If you can, set global styles in Elementor or your theme settings to keep everything nice and tidy.
9. Backup Everything
Before you officially launch, take a full backup of your site.
Use a plugin like UpdraftPlus or manually back up your files + database.
That way, if something explodes during launch (plugin conflict, server error, human error…), you can roll back without panicking.
This is one of those steps you hope you’ll never need… but you’ll be so glad you have it if you do.
10. Review Your Privacy Policy and Terms
Not the sexiest part, but it’s legally important.
Even a basic WordPress site collecting email addresses should have a clear Privacy Policy.
If you’re selling anything? Add Terms and Conditions and Return Policies too.

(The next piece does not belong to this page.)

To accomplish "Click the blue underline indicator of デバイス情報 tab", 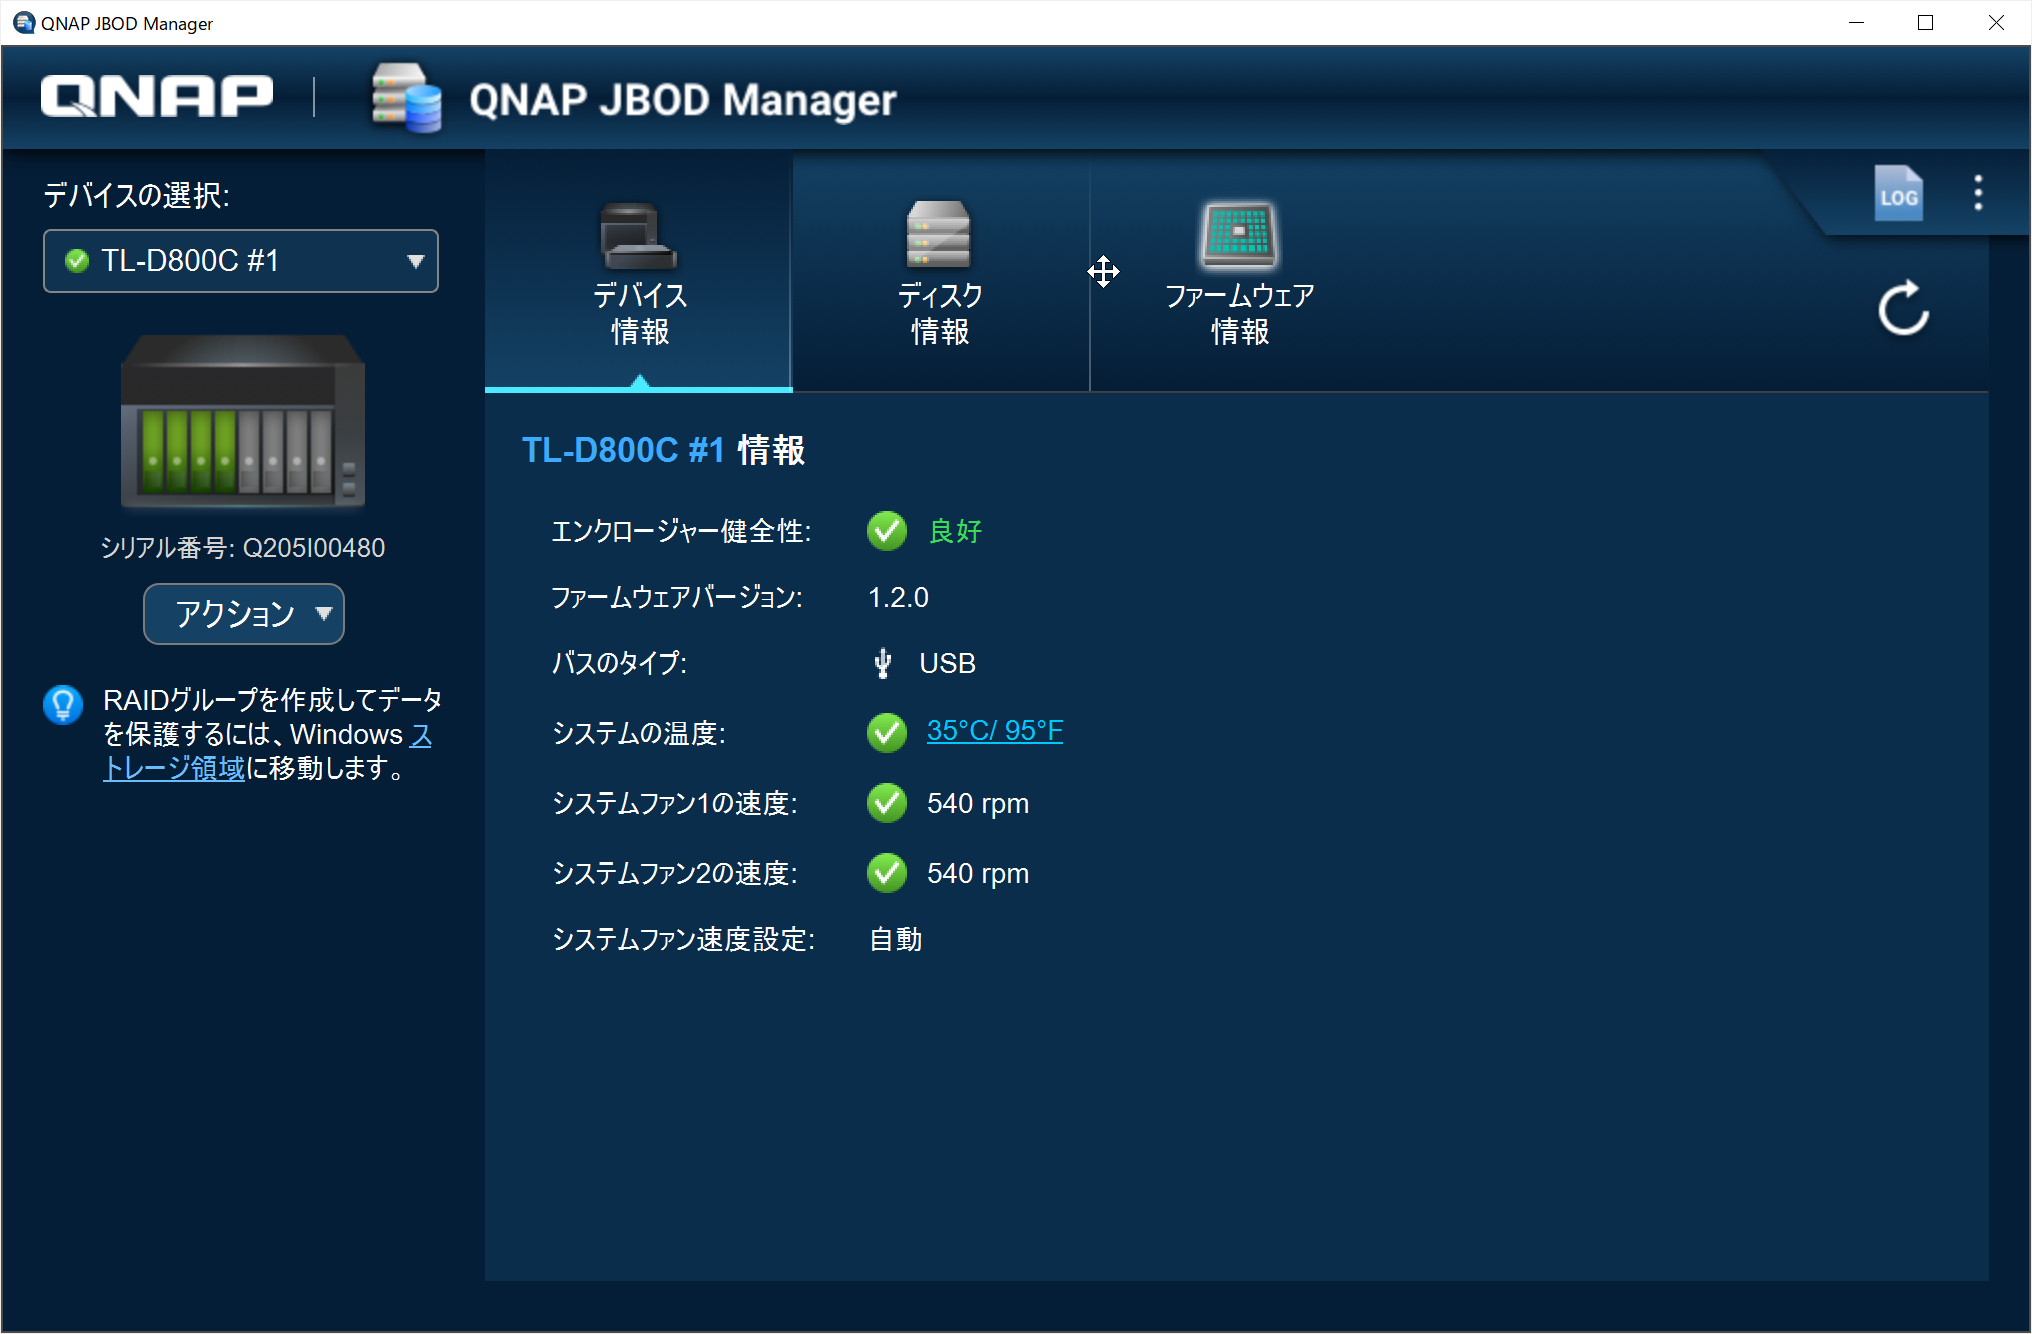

Use templates if you have to, but make sure they’re customized enough to fit your site.
Final Thoughts
Launching a WordPress site is a huge milestone. Seriously, congrats in advance.
But rushing the last 5% of the process?
That’s usually where the biggest mistakes hide.
Take an hour (or two) to work through this checklist before you go live.
You’ll start your site’s life on the right foot — polished, professional, and ready for real traffic.
And if you do spot something after launch?
Hey, don’t stress too much. Every site is a work in progress. Always has been, always will be.